■ How to complete this task
Could you print, exactly and without pictures, only the lines from the one with "This screenshot has width=800, height=466." through the end of the records below?

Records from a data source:
####################
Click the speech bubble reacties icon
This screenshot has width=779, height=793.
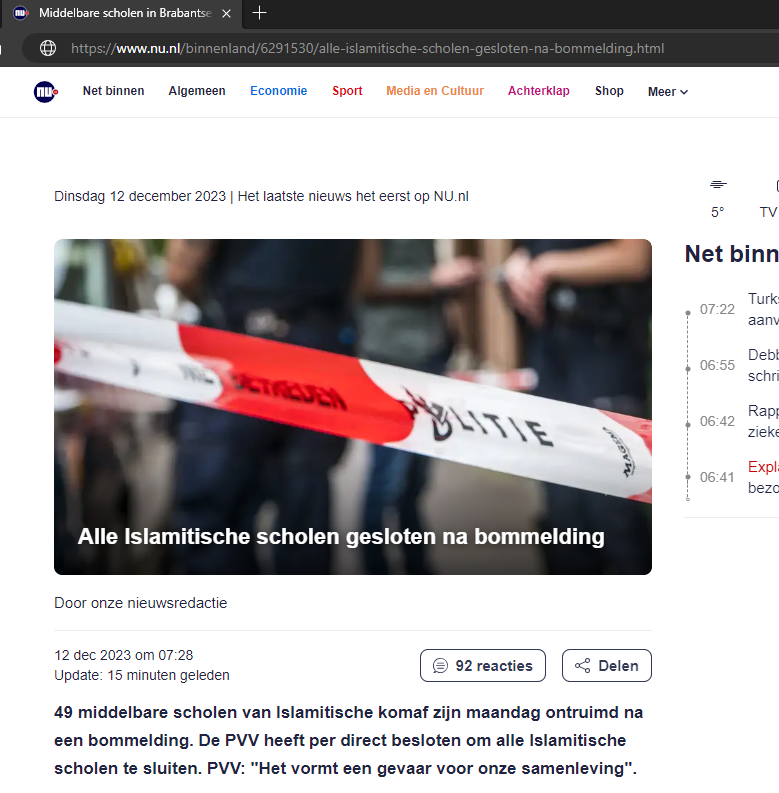(x=440, y=666)
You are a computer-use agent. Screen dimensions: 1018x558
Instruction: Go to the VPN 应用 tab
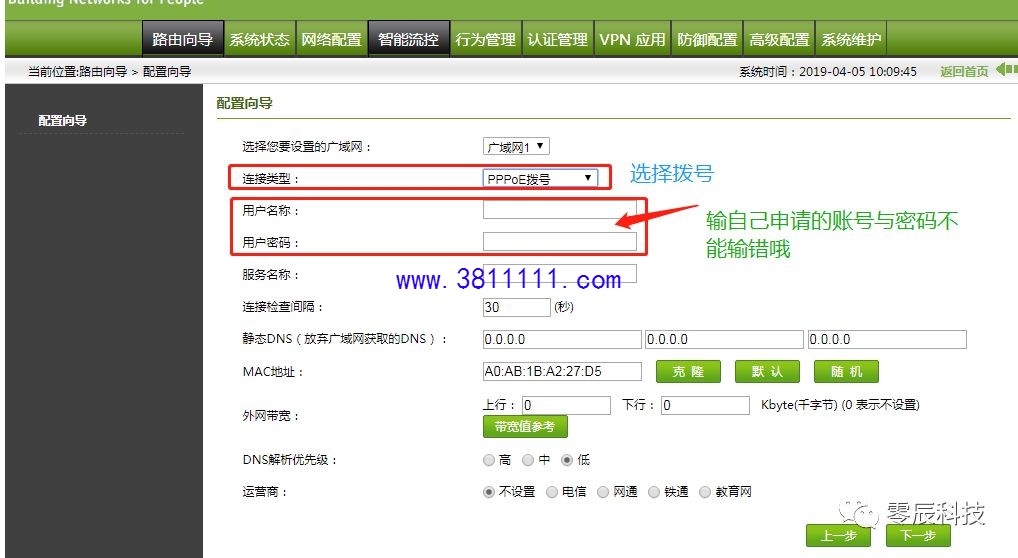tap(632, 39)
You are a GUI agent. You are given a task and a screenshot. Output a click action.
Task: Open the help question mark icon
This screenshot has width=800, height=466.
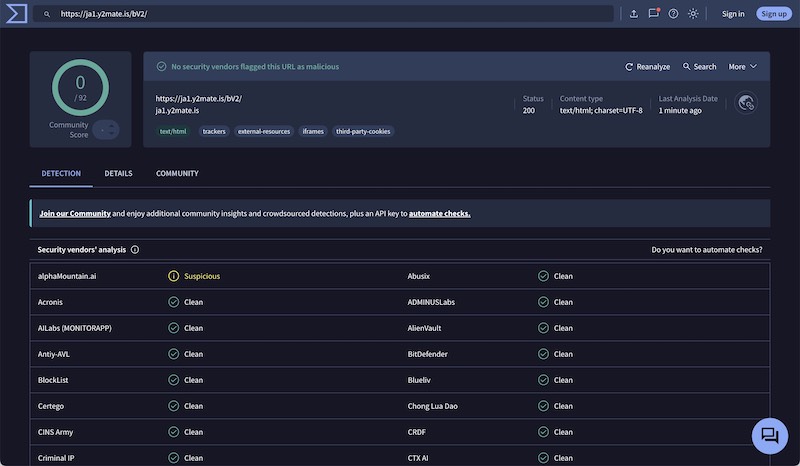[673, 14]
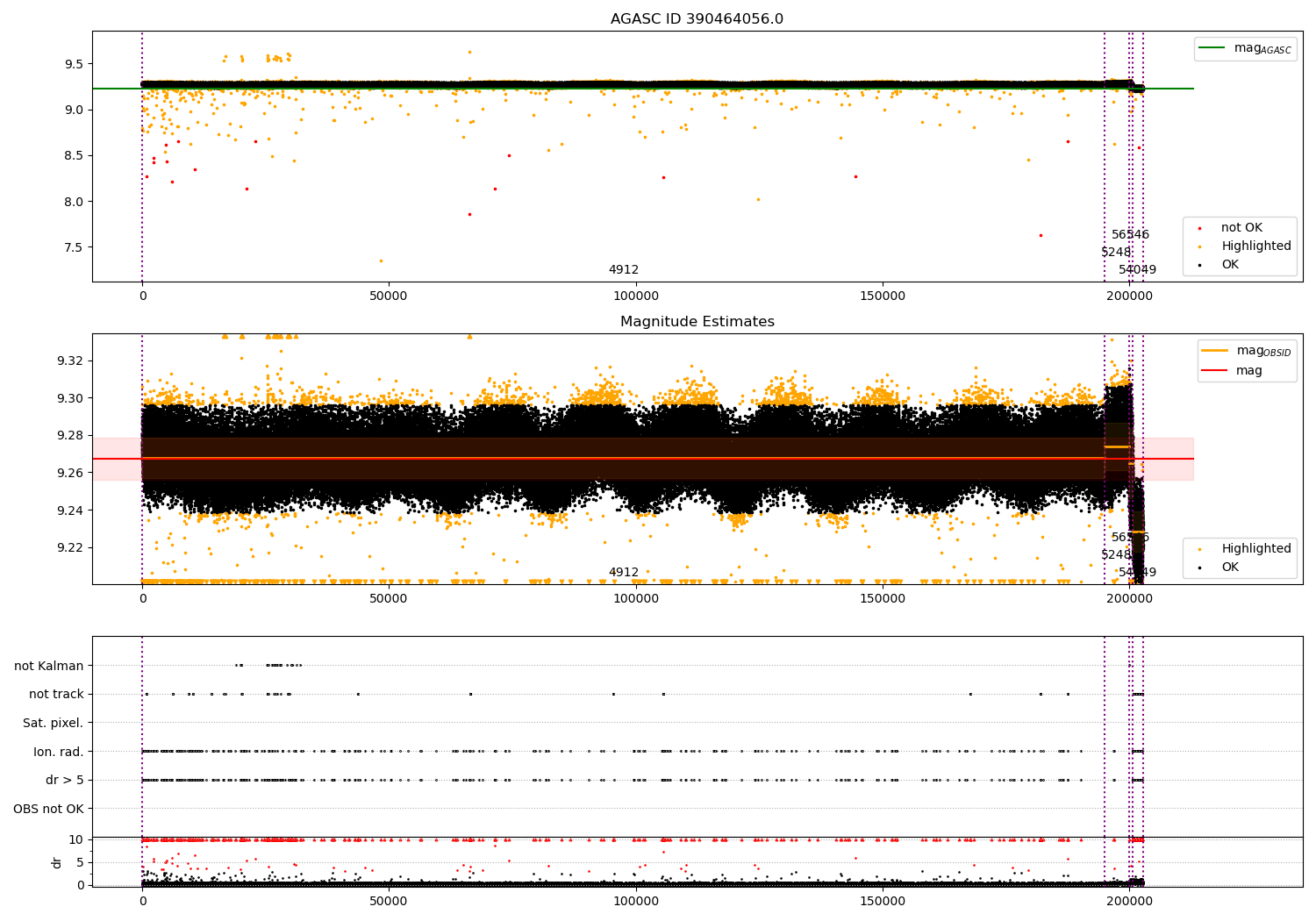
Task: Click the green mag AGASC legend line
Action: [1212, 48]
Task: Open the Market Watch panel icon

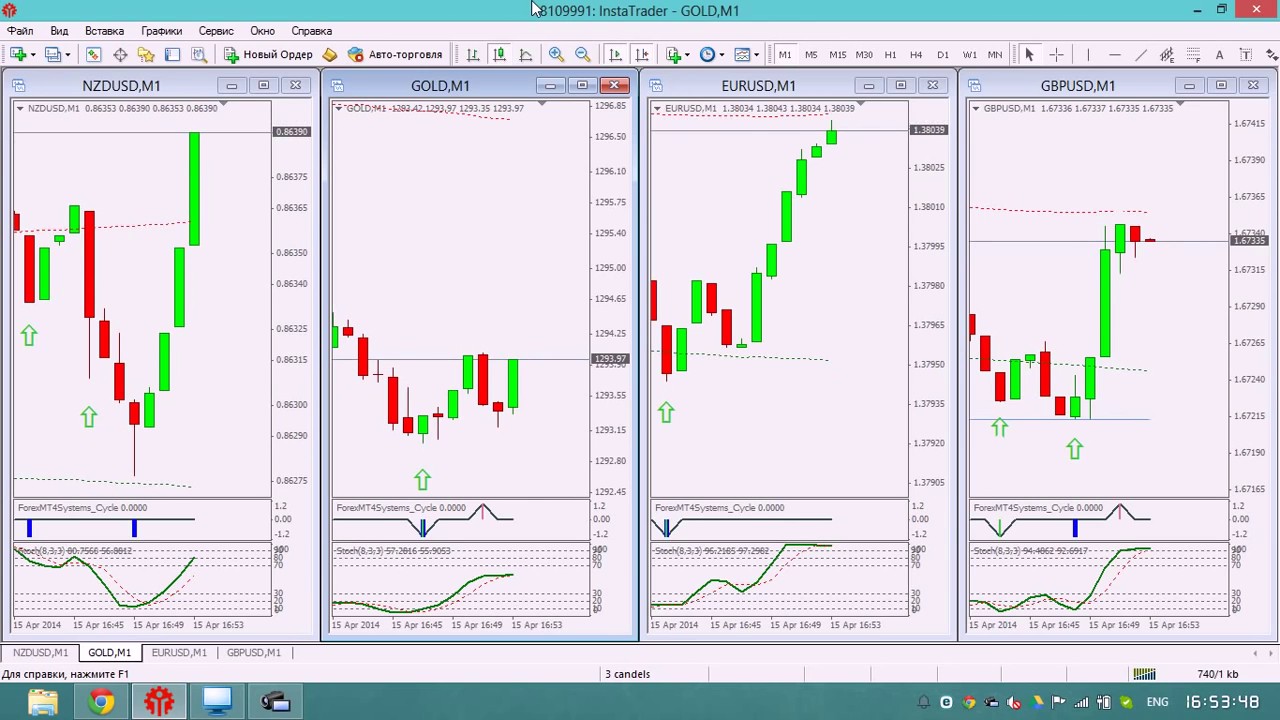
####################
■ Expected answer
This screenshot has width=800, height=466.
[673, 14]
Task: Click the green mag AGASC legend line
Action: [1212, 48]
Task: Open the Market Watch panel icon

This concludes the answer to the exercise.